== ARTICLE

Accusé d'un meurtre crapuleux
Dans la pénombre de sa chaumière, à une dizaine de kilomètres au nord de Ruhango, une vieille dame veut raconter ce qu'elle connaît de Pierre Kayondo. Bien qu'elle soit alitée et que sa vue lui fasse désormais défaut, sa mémoire semble intacte. « Mon fils était entrepreneur. Il était le voisin, l'ami et l'associé de Kayondo à Kigali avant le génocide. Il lui avait même prêté de l'argent. Mais Kayondo l'a pourchassé pour le tuer », explique la nonagénaire.
Elle affirme avoir vu de ses propres yeux Pierre Kayondo à l'œuvre pendant le génocide. « Juste après l'attentat [contre le président du pays, signal de départ du génocide NDLR] en avril [1994], mon fils est venu ici. Quand Kayondo a appris qu'il était encore vivant, il est venu pour le tuer. Kayondo et les personnes qui l'accompagnaient étaient tous armés et utilisaient des sifflets. J'avais un autre garçon, aveugle. Ils l'ont jeté dans les latrines et l'ont recouvert avec des pierres. Moi je suis parvenue à me cacher parmi un groupe de femmes du quartier. Nos maisons ont été détruites par ce groupe, nos vaches emportées... », se souvient-elle. Pierre Kayondo aurait ensuite continué de poursuivre son fils. « On a détruit sa maison, volé ses deux véhicules, pillé ses chantiers... Mon fils a d'abord fui à Kabgayi, puis à Gitarama... Là-bas on l'a tué », raconte-t-elle.

====

▶ CONSIGNE A:
Reprenez tout ce qui va du début des enregistrements jusqu'à la ligne contenant "point(159,407)" incluse, en substituant "Display" à "Viewport" sans rien changer d'autre.

== DONNÉES ENREGISTRÉES

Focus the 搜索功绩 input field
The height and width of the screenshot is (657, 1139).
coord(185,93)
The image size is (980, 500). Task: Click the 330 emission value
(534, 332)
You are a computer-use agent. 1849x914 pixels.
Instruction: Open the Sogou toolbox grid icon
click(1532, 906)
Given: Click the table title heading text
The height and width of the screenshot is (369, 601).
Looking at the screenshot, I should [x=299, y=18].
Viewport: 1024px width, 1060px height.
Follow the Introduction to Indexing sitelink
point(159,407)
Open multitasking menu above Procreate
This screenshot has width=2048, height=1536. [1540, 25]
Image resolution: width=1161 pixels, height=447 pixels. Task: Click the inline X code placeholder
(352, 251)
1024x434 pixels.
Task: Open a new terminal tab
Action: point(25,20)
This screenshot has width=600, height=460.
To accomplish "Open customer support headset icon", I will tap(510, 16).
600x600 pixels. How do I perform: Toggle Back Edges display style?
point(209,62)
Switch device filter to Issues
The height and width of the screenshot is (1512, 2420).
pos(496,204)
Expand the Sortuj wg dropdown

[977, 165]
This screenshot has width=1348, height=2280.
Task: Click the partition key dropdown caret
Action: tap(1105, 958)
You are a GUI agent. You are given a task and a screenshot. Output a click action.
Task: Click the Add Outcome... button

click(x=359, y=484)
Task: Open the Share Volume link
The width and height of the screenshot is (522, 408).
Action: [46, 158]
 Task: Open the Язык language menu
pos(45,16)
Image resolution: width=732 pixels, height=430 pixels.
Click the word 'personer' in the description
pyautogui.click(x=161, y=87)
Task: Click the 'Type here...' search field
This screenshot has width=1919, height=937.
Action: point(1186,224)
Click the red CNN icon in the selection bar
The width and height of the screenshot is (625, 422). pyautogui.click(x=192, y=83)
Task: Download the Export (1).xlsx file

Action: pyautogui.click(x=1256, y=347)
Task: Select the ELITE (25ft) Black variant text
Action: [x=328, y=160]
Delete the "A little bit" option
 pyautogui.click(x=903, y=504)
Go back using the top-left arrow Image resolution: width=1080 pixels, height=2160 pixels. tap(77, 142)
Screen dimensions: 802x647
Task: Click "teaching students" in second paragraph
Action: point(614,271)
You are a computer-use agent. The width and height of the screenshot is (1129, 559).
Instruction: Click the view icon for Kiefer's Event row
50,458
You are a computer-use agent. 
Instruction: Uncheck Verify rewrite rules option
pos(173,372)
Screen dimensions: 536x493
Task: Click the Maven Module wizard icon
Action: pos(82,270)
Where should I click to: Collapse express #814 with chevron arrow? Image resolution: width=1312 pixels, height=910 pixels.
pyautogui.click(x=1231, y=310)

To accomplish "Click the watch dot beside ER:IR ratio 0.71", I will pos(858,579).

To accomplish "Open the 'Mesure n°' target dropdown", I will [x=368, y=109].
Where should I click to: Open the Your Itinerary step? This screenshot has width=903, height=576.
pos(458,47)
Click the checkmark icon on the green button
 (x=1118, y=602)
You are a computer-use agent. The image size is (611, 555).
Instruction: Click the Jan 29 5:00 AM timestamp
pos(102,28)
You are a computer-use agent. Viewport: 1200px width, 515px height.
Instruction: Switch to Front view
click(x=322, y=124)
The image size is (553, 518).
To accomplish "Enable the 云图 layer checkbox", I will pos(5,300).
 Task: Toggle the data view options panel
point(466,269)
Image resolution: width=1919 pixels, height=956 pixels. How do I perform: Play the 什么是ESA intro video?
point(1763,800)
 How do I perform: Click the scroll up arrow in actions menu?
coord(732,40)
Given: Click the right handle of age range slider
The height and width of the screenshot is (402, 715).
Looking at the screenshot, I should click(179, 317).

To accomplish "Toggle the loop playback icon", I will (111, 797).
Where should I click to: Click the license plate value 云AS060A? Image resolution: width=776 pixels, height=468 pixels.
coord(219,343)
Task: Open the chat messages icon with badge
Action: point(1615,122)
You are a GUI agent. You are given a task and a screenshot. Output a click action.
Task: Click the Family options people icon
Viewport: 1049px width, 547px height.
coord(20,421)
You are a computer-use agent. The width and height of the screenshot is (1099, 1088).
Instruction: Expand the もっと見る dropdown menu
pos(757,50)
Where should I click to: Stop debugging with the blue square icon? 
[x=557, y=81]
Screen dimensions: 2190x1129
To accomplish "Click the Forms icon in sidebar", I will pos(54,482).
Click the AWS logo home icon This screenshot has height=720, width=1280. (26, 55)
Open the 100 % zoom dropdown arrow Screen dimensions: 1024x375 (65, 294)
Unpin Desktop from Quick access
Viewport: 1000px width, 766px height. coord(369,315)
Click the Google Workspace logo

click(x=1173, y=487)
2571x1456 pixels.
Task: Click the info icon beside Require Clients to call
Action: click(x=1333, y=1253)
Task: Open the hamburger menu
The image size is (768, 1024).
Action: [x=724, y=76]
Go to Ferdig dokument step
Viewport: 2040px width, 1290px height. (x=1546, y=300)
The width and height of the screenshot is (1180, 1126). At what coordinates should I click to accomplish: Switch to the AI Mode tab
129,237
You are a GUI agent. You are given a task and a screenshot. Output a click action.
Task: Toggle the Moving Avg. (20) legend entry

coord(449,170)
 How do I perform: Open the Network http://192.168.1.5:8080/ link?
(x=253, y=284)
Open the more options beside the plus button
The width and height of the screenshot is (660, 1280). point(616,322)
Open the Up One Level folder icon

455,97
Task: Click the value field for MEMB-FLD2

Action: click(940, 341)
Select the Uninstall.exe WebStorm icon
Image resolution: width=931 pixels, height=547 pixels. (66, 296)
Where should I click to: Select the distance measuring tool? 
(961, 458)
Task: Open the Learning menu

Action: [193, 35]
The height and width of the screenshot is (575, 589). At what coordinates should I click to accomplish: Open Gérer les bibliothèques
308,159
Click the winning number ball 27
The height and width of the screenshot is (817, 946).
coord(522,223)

====

▶ CONSIGNE B:
Résumez l'article en deux phrases.

▶ RÉPONSE COMPLÈTE A:
Focus the 搜索功绩 input field
The height and width of the screenshot is (657, 1139).
coord(185,93)
The image size is (980, 500). Task: Click the 330 emission value
(534, 332)
You are a computer-use agent. 1849x914 pixels.
Instruction: Open the Sogou toolbox grid icon
click(1532, 906)
Given: Click the table title heading text
The height and width of the screenshot is (369, 601).
Looking at the screenshot, I should [x=299, y=18].
Display: 1024px width, 1060px height.
Follow the Introduction to Indexing sitelink
point(159,407)

▶ RÉPONSE COMPLÈTE B:
Une nonagénaire vivant au nord de Ruhango affirme que Pierre Kayondo, voisin, ami et associé de son fils entrepreneur à Kigali, a pourchassé celui-ci pour le tuer pendant le génocide. Elle dit l'avoir vu à l'œuvre avec des hommes armés, qui ont jeté son autre fils, aveugle, dans les latrines, et raconte que son fils entrepreneur, dépouillé de ses biens, a fui à Kabgayi puis à Gitarama, où il a été tué.